Pour maintenir des prix stables, Hollande estime qu’il faut de la régulation au sein des filières.

Poutou, Arthaud, Dupont-Aignan et Cheminade ne se sont pas prononcés sur cette thématique.

Les taxes touchant l’alimentaire (taxe soda, taxe sur les spiritueux…)

Joly souhaite taxer les produits néfastes pour la santé et l’environnement écologique, social et économique, tout en dissuadant les consommateurs de se porter vers des produits alimentaires aux saveurs illusoires et dangereux pour la santé publique.

Au contraire, Sarkozy ne souhaite pas davantage taxer les produits alimentaires, se contentant de la taxe soda.

Mélenchon, Hollande et Bayrou sont contre l’instauration de telles taxes.

Le Pen, Cheminade, Arthaud, Dupont-Aignan et Poutou ne se sont pas définitivement positionnés sur cette question.

 

Prise en compte de l’alimentation dans les préoccupations politiques

Pour Eva Joly, l’alimentation est un secteur transversal qui intéresse l’agriculture, la santé, l’économie, la consommation et même les rapports internationaux. Un service interministériel transversal est nécessaire.
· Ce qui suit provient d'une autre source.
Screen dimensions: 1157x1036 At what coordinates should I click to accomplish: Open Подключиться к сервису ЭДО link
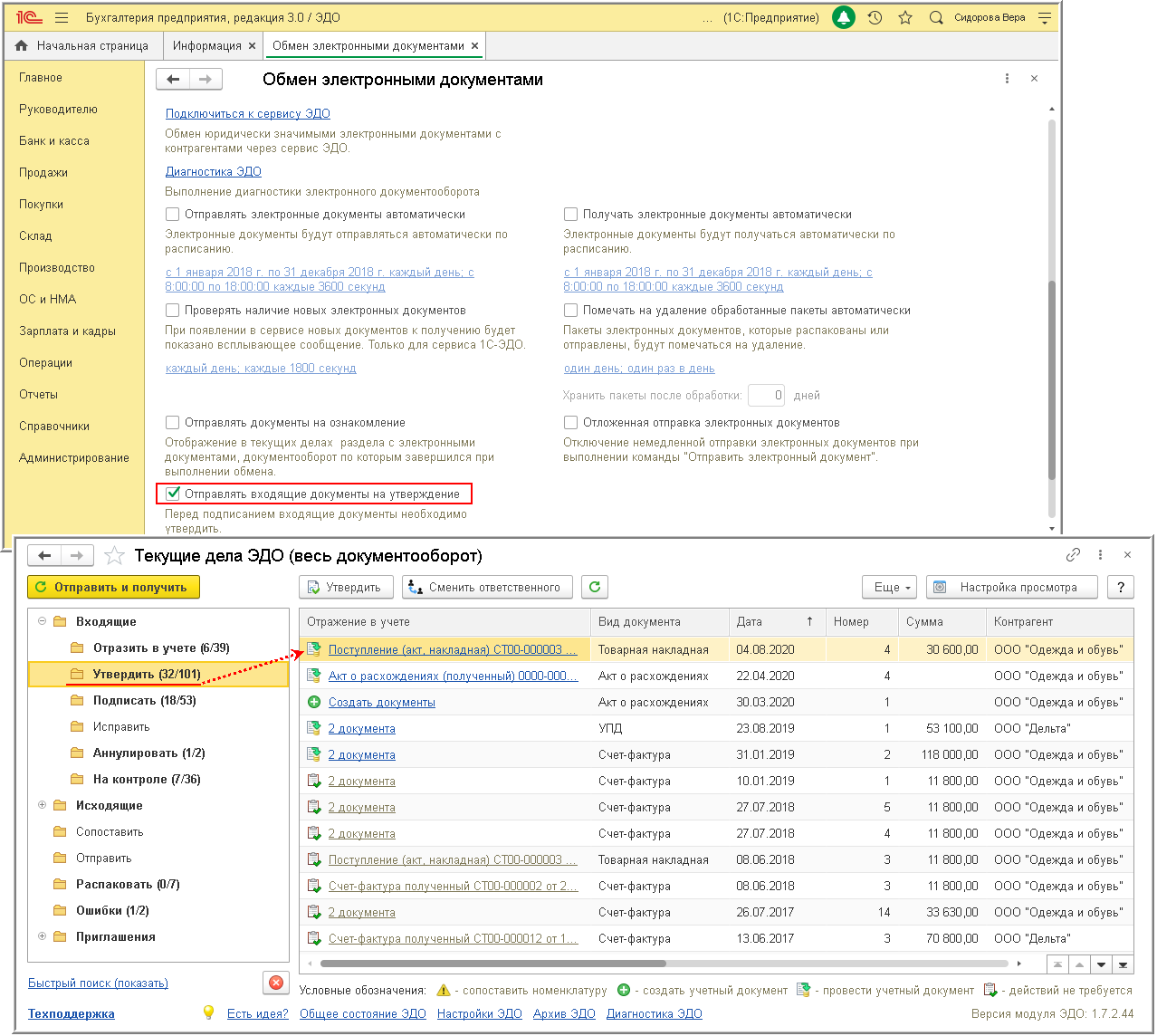tap(247, 113)
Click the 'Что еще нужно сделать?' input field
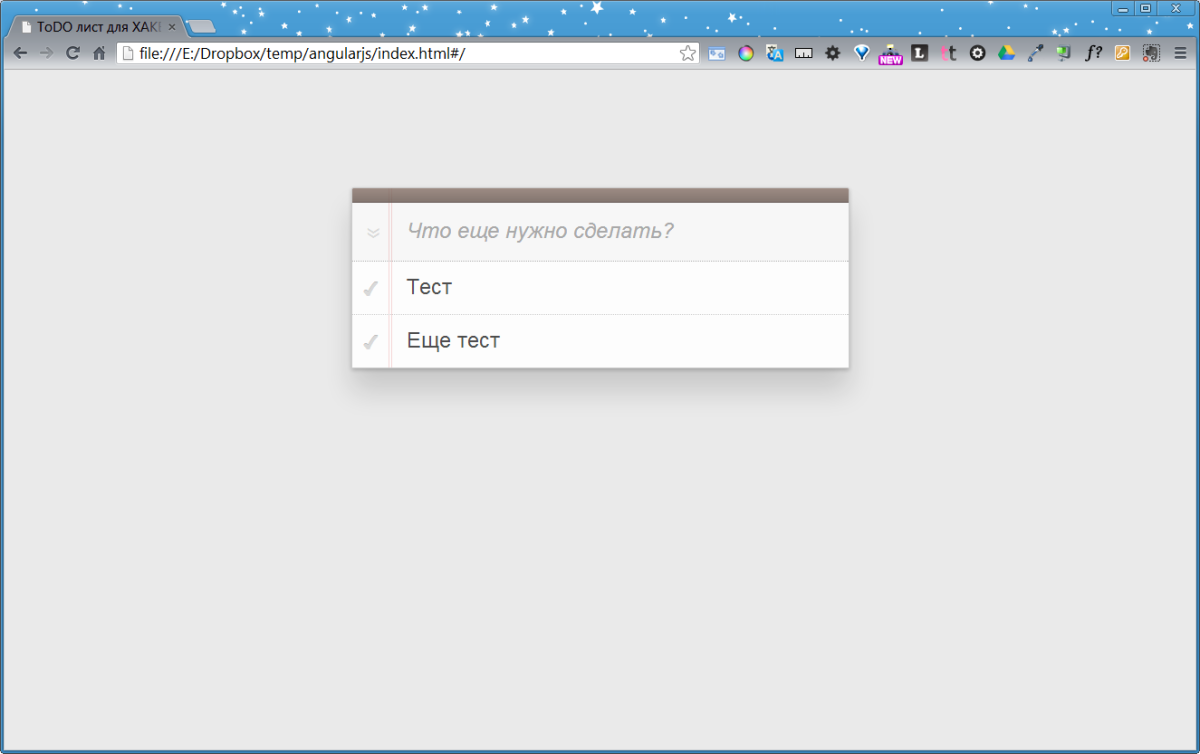 click(620, 232)
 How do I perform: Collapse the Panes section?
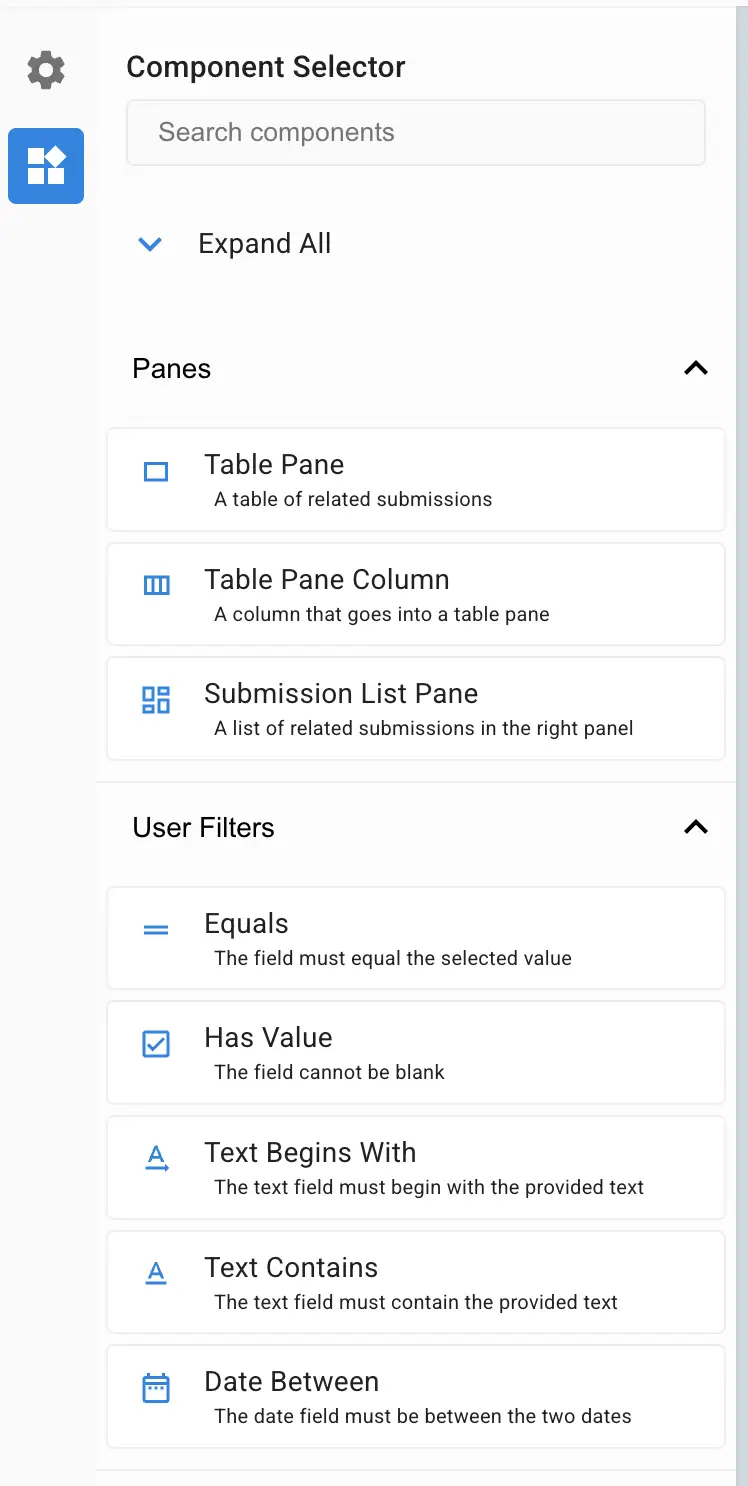[696, 368]
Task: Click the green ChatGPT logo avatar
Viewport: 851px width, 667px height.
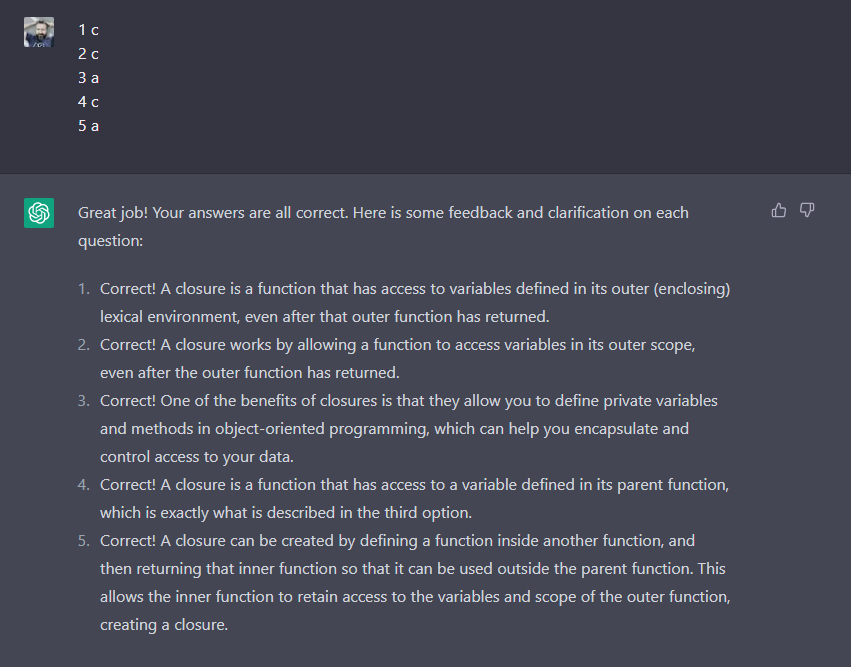Action: [x=39, y=213]
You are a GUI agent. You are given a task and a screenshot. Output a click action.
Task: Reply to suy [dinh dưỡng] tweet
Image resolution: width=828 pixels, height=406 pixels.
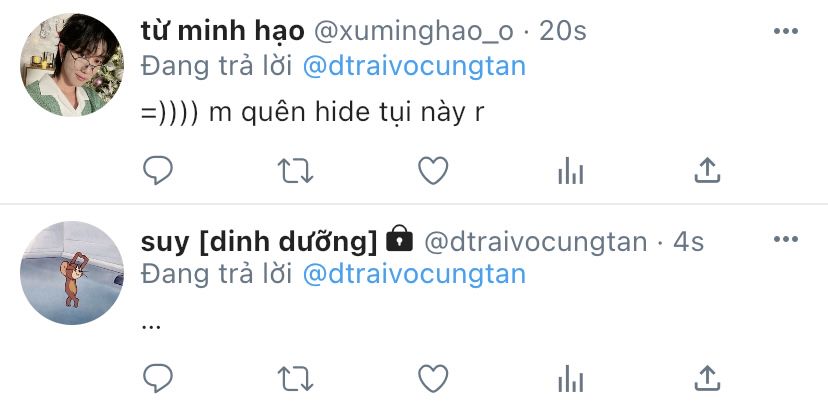158,379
Elle est favorable à un Conseil national de l’alimentation dont les pouvoirs (de proposition et d’application) seraient renforcés.

Pour Marine Le Pen, outre le protectionnisme aux frontières, ce qu’il faut instituer d’urgence, ce sont des “rapports justes entre tous les acteurs : agriculteurs, industriels et distributeurs.” Il faut également rééquilibrer le rapport de force entre PME et multinationales, dans l’agroalimentaire comme dans les autres secteurs.

Pour Nicolas Sarkozy, les défis à venir sont de poursuivre la conquête des marchés à l’export, d’améliorer la compétitivité de nos entreprises avec notamment la baisse du coût du travail, et de consolider les entreprises afin de faire émerger davantage d’entreprises de taille intermédiaire.

Jean-Luc Melenchon entend encourager l’agroalimentaire, en mettant l’accent sur le renforcement des critères d’emploi par l’augmentation des salaires et l’amélioration des conditions de travail, ainsi que de la qualité alimentaire dans un souci de santé publique.

Pour Bayrou, l’Etat a une responsabilité sanitaire qui, en ce qui concerne l’alimentation qui couvre différents aspects tels la prévention et la gestion des crises sanitaires ou bien encore en matière de santé publique, la prévention de  l’obésité. “L’Etat a aussi la responsabilité de la définition et du respect des normes des  produits alimentaires, cette action se conduit au niveau national, européen et international en liaison avec le commerce international. D’autre part, comme pour les  autres secteurs, les préoccupations d’emplois, de pouvoir d’achat et de commerce extérieur relèvent de la politique économique et sociale qui doivent contribuer à la croissance et au progrès social. Enfin, l’alimentation est indissociable de l’agriculture et c’est la raison qui conduit à associer de plus en plus étroitement la politique agricole  aux enjeu de l’alimentation, qu’il s’agisse des enjeux sanitaires ou de sécurité des approvisionnements par exemple.”

Pour Hollande, “nous devons développer ce secteur pourvoyeur d’emplois et excédentaire pour notre balance commerciale. Une politique de soutien de nos PME est une des conditions. La France doit compter sur ses propres forces. Et parmi elles, il y a les PME, dont celles de l’agroalimentaire. J’ai annoncé une réforme fiscale qui appuiera les PME et plus encore les TPE avec une réduction sensible de l’impôt sur les sociétés à leur endroit. Il faudra aussi parler avec nos partenaires européens qui n’hésitent pas à utiliser le dumping social pour conquérir des parts de marché. la France est restée silencieuse sur certains comportements européens, il est temps que ce silence prenne fin et que nous disions clairement notre opposition au libéralisme sans régulation.”

A noter qu’aucun des candidats ne souhaite la mise en place d’un ministère de l’Alimentation indépendant du ministère de l’Agriculture.

Professionnels de l’agroalimentaire et de la distribution, vous avez à présent toutes les cartes en main pour prendre sereinement position pour le premier tour. V.D.